How to Become a Paralegal in Idaho
- Certification: Paralegals in Idaho are not required to earn certification before beginning work.
- Age: Idaho paralegals should be over the age of 18.
- Licensure: Idaho does not issue licenses for those in the paralegal profession.
- Degree: Though not required, pursuing a degree in paralegal studies is a good idea for anyone in idea seeking employment as a paralegal. Some people in roll in certificate programs, while others pursue an associate’s or bachelor’s degree from an approved program designated by the American Bar Association (ABA).
- Experience: Many degree programs feature an internship component where you can achieve real-world paralegal experience. It is also possible to volunteer at a law firm to gain work experience.
- Citizenship: US citizens and legal aliens can apply for paralegal positions in Idaho.
- Background: Most law firms that employ paralegals will require proof that you have no criminal convictions.
- Ethics: If you belong to a paralegal association, you will be required to abide by a code of professional ethics to maintain membership.
Certification Process in Idaho
Because Idaho does not require or provide certification for paralegals, many people in this profession choose to become certified with a national paralegal organization. For example, you can become certified with the National Association of Legal Assistants (NALA) through either an exam or curriculum.

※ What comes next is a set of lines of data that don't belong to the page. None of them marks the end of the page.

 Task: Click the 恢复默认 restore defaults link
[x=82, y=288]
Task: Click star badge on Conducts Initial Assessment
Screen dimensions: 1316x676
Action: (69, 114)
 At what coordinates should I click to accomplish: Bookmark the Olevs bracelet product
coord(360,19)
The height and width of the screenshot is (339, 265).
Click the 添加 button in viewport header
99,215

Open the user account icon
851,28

Passing the NALA exam earns you the designation of a Certified Paralegal (CP). When you successfully fulfill the NALA requirements, you will earn the Advanced Paralegal Certification (APC). Achieving certification can be a great way to advance your career and will make you more attractive to Idaho law firms.

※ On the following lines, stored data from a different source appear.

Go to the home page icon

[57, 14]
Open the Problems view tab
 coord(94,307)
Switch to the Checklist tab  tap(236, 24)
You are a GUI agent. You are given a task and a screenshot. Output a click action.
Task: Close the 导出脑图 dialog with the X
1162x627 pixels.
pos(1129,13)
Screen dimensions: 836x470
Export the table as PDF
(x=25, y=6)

Degrees Related to Paralegals
If you want to become a paralegal in Idaho, you will need education about the profession, usually in the form of a paralegal studies program. These programs will cover multiple areas of the law, as well as information useful to paralegals like legal writing and legal research.
Major Cities in Idaho
- Boise is the most populous city in Idaho with 214,237 residents.
- 86,518 people live in Nampa, making it Idaho’s second largest city.

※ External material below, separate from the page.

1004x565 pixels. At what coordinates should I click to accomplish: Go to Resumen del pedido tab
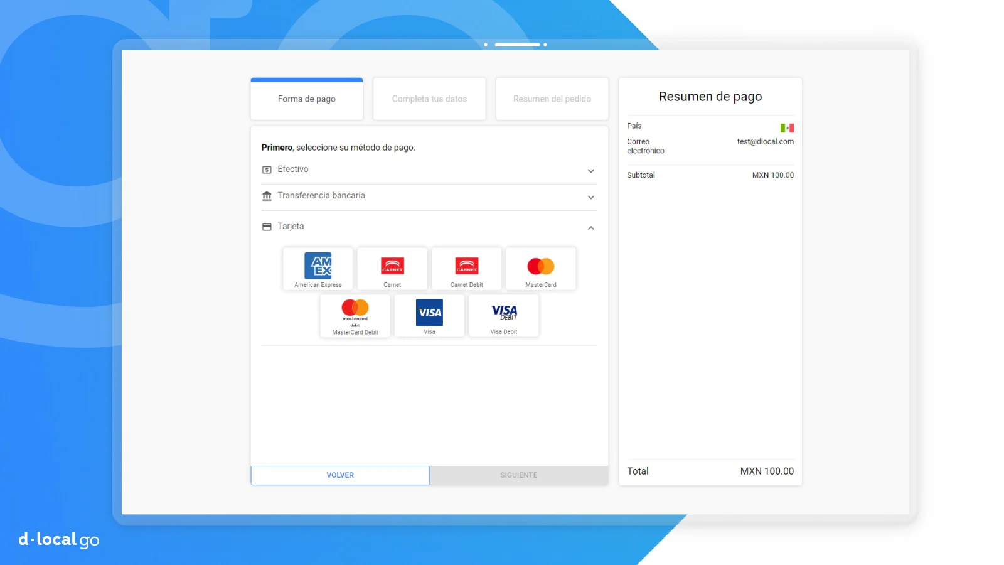552,99
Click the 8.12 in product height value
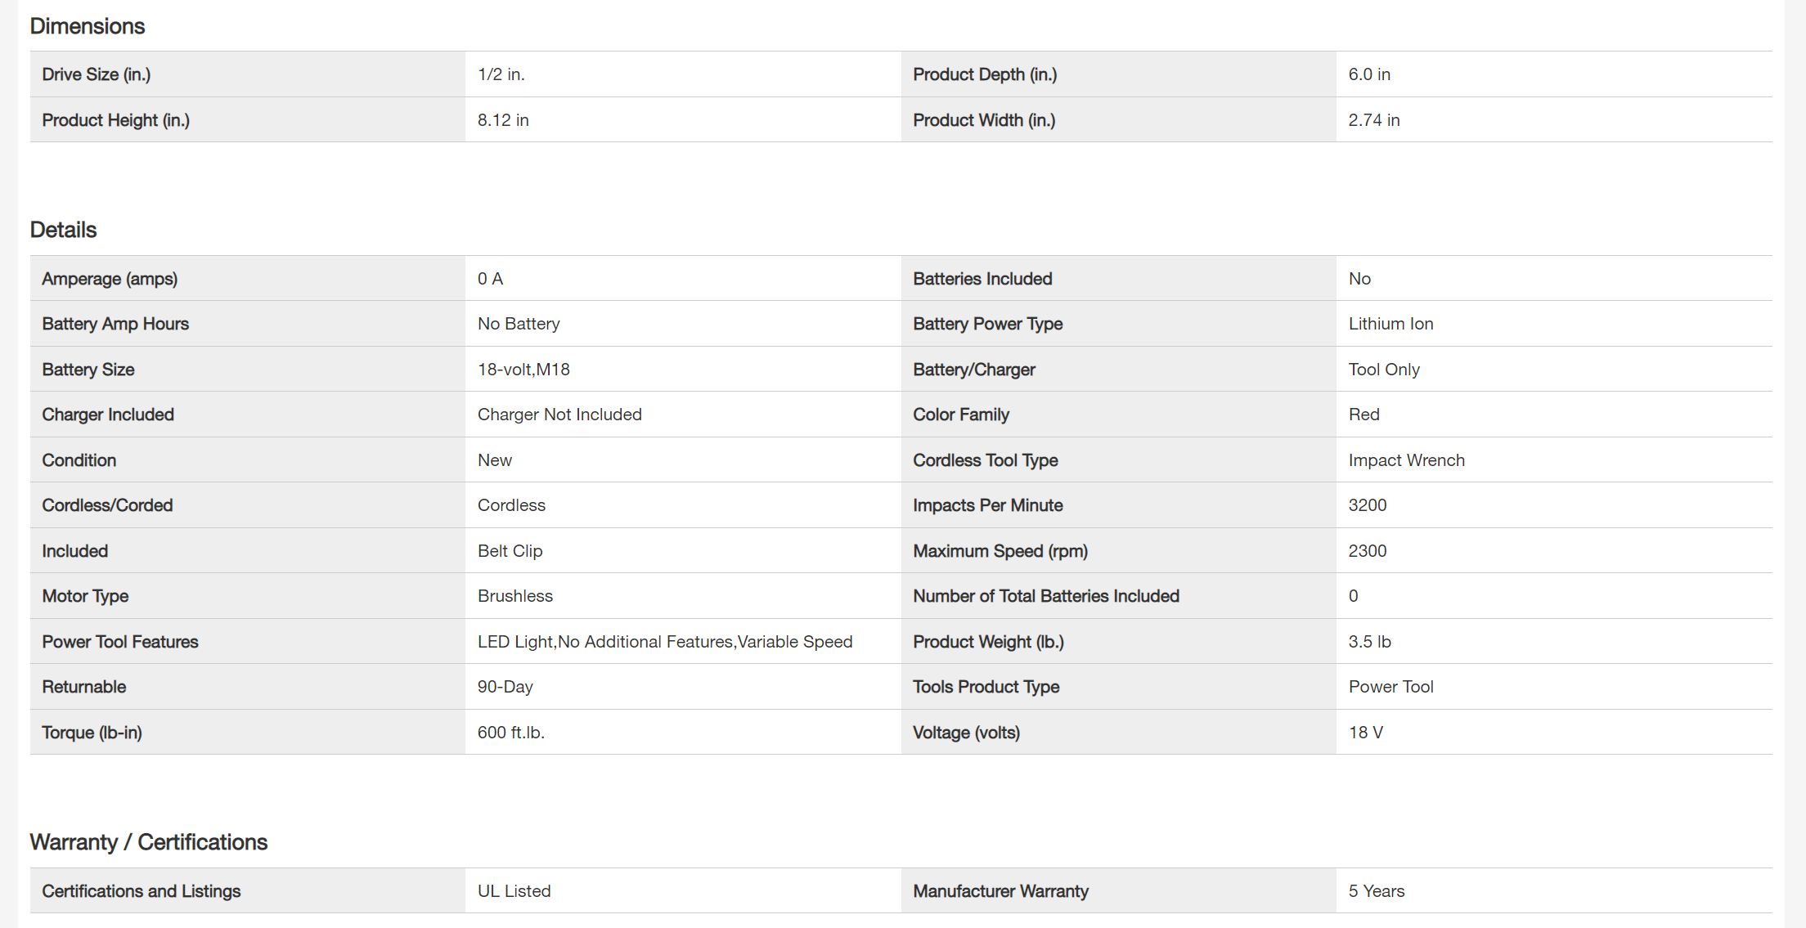 503,120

- Meridian has 83,596 residents and is the third largest city in this state.
What Does a Paralegal Do in Idaho?
Paralegals are responsible for many legal tasks. For example, a paralegal can assist an attorney during a trial, can file documents with the court, can write those same documents and can even gather information and evidence for attorney review. While paralegals are not allowed to give legal advice, they can contact clients with important information.
There are many legal careers that are related to paralegals. Legal assistants, for instance, do almost the exact same work as paralegals. A legal secretary may perform some paralegal duties, although they will be more records focused. Finally, claims adjusters do some of the same tasks as paralegals, particularly when it comes to writing legal documents.
Employment Numbers in Idaho
The Bureau of Labor Statistics reports that there were 900 paralegals/legal assistants employed in Idaho in 2015.
Bureau of Labor Statistics Salary Ranges in Idaho
If you work as a paralegal in Idaho, you can expect an average annual salary of $41,840.